As afirmações sobre a missão cobram, com a preexistência, tudo o seu peso e


importância. Hengel mostra como todas as figuras de mediação que implicam alguma
preexistência no AT (Sabedoria, Torah, Templo, Filho do homem, Messias...) preparam a
Cristo e a partir delas começou a reflexão da Igreja sobre ele. A convicção da
autorevelação de Deus nele tinha que transcender esses enunciados, convertendo-se na
fonte da afirmação duma preexistência personalizada e não só funcional, eterna em Deus
e não só ao serviço da criação do mundo ou da revelação na historia. A preexistência
ideal ou as personificações de Deus (Sabedoria, Anjo de Yhvh...) cediam o seu lugar à
preexistência real do Filho, as aparições do AT são então vistas como antecipações da sua
ação reveladora e salvadora.
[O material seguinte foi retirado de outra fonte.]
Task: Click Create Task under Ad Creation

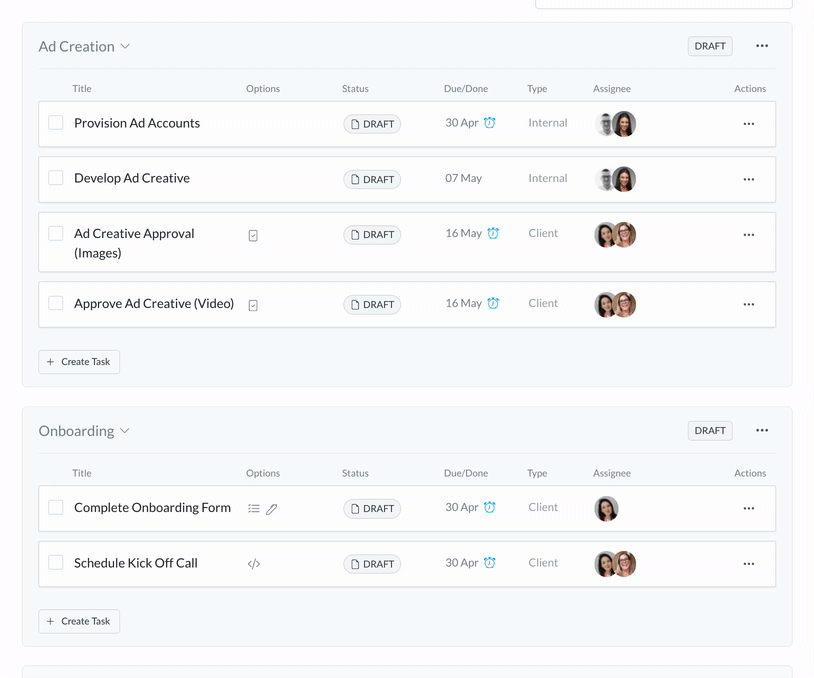Action: coord(79,362)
Os evangelhos deixam cair afirmações do próprio Cristo
estabelecendo uma relação com a Sabedoria. Segundo alguns autores a fonte Q coloca a
Jesus em conexão com a sabedoria preexistente, lhe faz o seu porta-voz, mais ainda, lhe
identifica com ela. São Paulo, remitindo a certa exegese rabínica, escreve: “os israelitas
bebiam duma rocha espiritual que os seguis: esta rocha era o Cristo” (1 Cor 10,4).